That’s so 10 minutes ago……
MIA
Nice conservative posture here but not much substance. So who are the examples of the simplistic language, full service guys? The way we’ve (small investor crowd) been treated in the past by those life investment guides seems to lay credo to the ole saying, “…not so interested on the return on my investment as to the return of my investment.”
What???
only 8 percent annual return????
I get 110 percent return every 2 days.
Boy this reporter doesn’t know what he is doing.
Invest a penny and in a year you will have $10,000,000 in ten years you will have more money than God.
1,000 bucks won’t get you squat unless your buying penny stocks and happen to get in at the right time with the right investment. You have to have money to make money folks. Comissions and fees are not mentioned in the article. Its great if you have some capital and do your homework, but if your making $50,000 a year, you don’t have any extra money, your up to your eyeballs in debt as it is.
Hmm, let me see, ING had to get a federal bailout from the Dutch government, and here we have a high level executive from a subsidiary giving out financial advice? HA!
I get the same sort of chuckle when I go to cash a check at Wachovia/Wells Fargo or Bank of America and they ask me why I don’t have an account with them. My response shuts them up immediately..”if your company can’t manage your own money, what makes you think I will trust you with mine?
Reuters, I would have given you more credit than this to seek out advice column contributors with questionable ties.
Without education in investment/trading there is no way to make money.
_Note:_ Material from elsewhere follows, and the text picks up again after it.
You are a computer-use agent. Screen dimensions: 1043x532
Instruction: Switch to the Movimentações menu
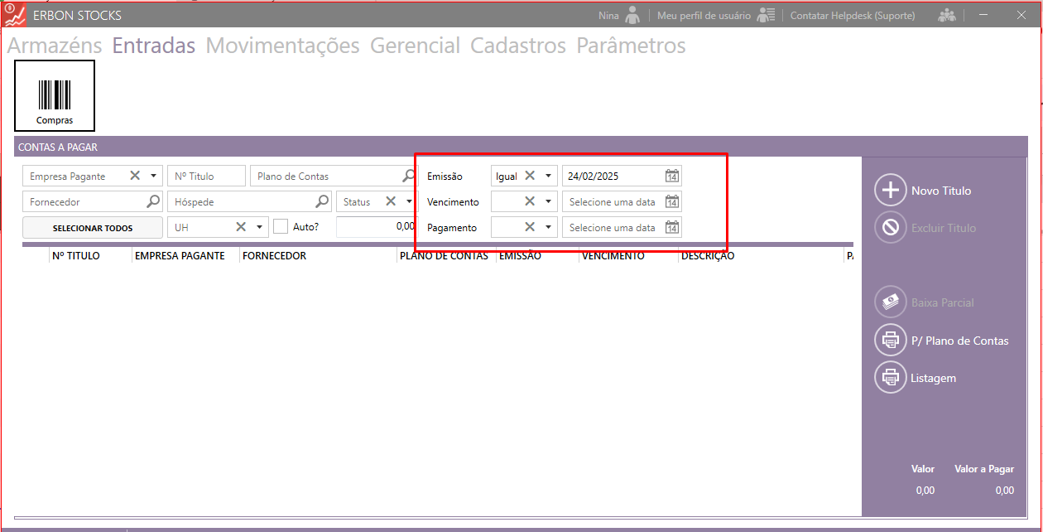pyautogui.click(x=282, y=46)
Some comments saying about commissions -if you $8 $9 do do a trade that’s too much – there is serious brokers that is charging $1/trade – but they do not advertise too much… If you don’t understand the commodities,options, bonds even if you don’t trade them you miss a point.
investing is very time consuming. that’s not a myth.
Don’t put your money in something you don’t understand! If you are OK with this, regardless of whether you are upto your neck in debt, do try to set aside a small amount from each month’s salary and plug it into a Mutual Fund that permits you to make monthly contributions. If you have more money and are confident of yourself, you may invest in 15 to 20 selected ‘Blue Chip’ stocks, as and when you have a little money to spare. You will be surprised how fast the value of your portfolio picks up! Remember, equities always pay in the long run!!
The biggest problem I have with this article is the $50,000 assumed income of the 30 year old and the beginning balance of $50,000. The article is dealing with someone who is already earning a good income, is a saver and investor.
Secondly, when I was about 30, my income as a teacher with a Masters degree was about $8500 a year. When I retired, my income was $85,000. That was a ten fold increase but much of it was the result of inflation.
So the example deals with someone who is already an investor but ignores the very real possibility of inflation in our future.
That 1.2 million and $40,000 income might have the purchasing power of $4,000 when she retires.
The real reason to kick in more savings and investments is to hedge against what can happen to the purchasing power of the investments we have.
One good thing to consider is eventually, inflation hits stock prices too and that 1.2 million might really end up being 5 million with an income of $200,000 but then the question is, will that be enough? Only time will tell but in any case, having investments is better than not having them.